Goal of the exercise: Reproduce word for word the part of the passage below about disgusting eating on film that falls between "Nothing quite gets" and "their meal ticket.", inclusive.

Excerpted passage:
-------

Nothing quite gets a reaction like a scene of disgusting eating. There is a gut instinct that kicks in when you know what is actually being consumed on screen, its primordial and effective. So here we have this weeks Twitch-O-Meter. While the above couple paragraphs mention films where a scene of two happen to involve grotesque consumption, the 5 films below, are completely about disgusting eating. And while we will perhaps save zombies (vast consumers of intestines in the George Romero flicks, Brains in the parodies and imitations) or cannibalism for another day and another column. (Admittedly, I cheated just a bit here.) Let us have a look a few of the films over the past twenty odd years that get the most out of their meal ticket.

-------

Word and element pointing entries
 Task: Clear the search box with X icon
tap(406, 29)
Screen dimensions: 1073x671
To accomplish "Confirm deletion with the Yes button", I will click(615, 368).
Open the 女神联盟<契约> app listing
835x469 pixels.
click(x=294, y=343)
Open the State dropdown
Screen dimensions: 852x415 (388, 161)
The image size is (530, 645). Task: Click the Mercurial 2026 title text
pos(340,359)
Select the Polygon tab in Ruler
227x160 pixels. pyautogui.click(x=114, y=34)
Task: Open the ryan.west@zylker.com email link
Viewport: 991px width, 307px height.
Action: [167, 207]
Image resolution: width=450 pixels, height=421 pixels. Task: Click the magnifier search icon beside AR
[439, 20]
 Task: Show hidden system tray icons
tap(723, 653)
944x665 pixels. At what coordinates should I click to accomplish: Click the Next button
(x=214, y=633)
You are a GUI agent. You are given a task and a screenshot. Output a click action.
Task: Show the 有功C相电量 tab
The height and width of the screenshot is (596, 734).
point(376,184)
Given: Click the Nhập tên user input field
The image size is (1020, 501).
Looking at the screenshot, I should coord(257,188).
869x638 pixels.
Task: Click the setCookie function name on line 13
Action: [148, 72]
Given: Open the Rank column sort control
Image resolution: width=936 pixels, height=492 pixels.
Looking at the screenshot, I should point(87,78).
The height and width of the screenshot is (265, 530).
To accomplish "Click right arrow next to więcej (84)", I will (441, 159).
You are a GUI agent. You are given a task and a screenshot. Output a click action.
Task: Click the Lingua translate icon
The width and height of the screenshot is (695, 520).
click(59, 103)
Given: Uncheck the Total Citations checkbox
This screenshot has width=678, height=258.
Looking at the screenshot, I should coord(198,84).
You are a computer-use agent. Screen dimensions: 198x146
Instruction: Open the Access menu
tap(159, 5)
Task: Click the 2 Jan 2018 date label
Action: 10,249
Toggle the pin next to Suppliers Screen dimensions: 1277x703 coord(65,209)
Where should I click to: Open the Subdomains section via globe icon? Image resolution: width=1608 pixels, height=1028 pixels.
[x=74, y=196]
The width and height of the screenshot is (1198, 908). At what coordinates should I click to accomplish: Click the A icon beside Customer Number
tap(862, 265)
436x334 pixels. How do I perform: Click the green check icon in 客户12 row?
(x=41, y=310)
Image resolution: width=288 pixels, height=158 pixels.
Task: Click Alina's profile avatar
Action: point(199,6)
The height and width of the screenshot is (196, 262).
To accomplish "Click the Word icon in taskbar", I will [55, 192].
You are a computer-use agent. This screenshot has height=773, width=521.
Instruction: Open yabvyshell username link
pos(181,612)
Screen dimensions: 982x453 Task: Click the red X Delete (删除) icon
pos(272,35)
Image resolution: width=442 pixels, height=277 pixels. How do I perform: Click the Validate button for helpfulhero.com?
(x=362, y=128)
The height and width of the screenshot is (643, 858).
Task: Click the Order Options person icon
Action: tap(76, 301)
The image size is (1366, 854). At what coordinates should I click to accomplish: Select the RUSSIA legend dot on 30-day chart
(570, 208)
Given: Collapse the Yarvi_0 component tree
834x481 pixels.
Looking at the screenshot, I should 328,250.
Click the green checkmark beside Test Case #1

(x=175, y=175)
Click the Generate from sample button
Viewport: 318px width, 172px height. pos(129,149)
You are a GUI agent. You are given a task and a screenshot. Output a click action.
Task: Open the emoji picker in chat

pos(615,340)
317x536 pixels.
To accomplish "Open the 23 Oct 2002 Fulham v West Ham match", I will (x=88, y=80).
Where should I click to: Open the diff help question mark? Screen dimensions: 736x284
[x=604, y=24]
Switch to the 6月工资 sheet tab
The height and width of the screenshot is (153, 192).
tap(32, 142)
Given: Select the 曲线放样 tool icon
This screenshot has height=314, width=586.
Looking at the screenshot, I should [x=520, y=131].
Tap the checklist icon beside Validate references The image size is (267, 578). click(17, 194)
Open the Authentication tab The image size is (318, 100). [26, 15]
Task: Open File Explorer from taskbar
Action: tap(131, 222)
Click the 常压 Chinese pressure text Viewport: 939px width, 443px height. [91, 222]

-------

Response to this exercise:
Nothing quite gets a reaction like a scene of disgusting eating. There is a gut instinct that kicks in when you know what is actually being consumed on screen, its primordial and effective. So here we have this weeks Twitch-O-Meter. While the above couple paragraphs mention films where a scene of two happen to involve grotesque consumption, the 5 films below, are completely about disgusting eating. And while we will perhaps save zombies (vast consumers of intestines in the George Romero flicks, Brains in the parodies and imitations) or cannibalism for another day and another column. (Admittedly, I cheated just a bit here.) Let us have a look a few of the films over the past twenty odd years that get the most out of their meal ticket.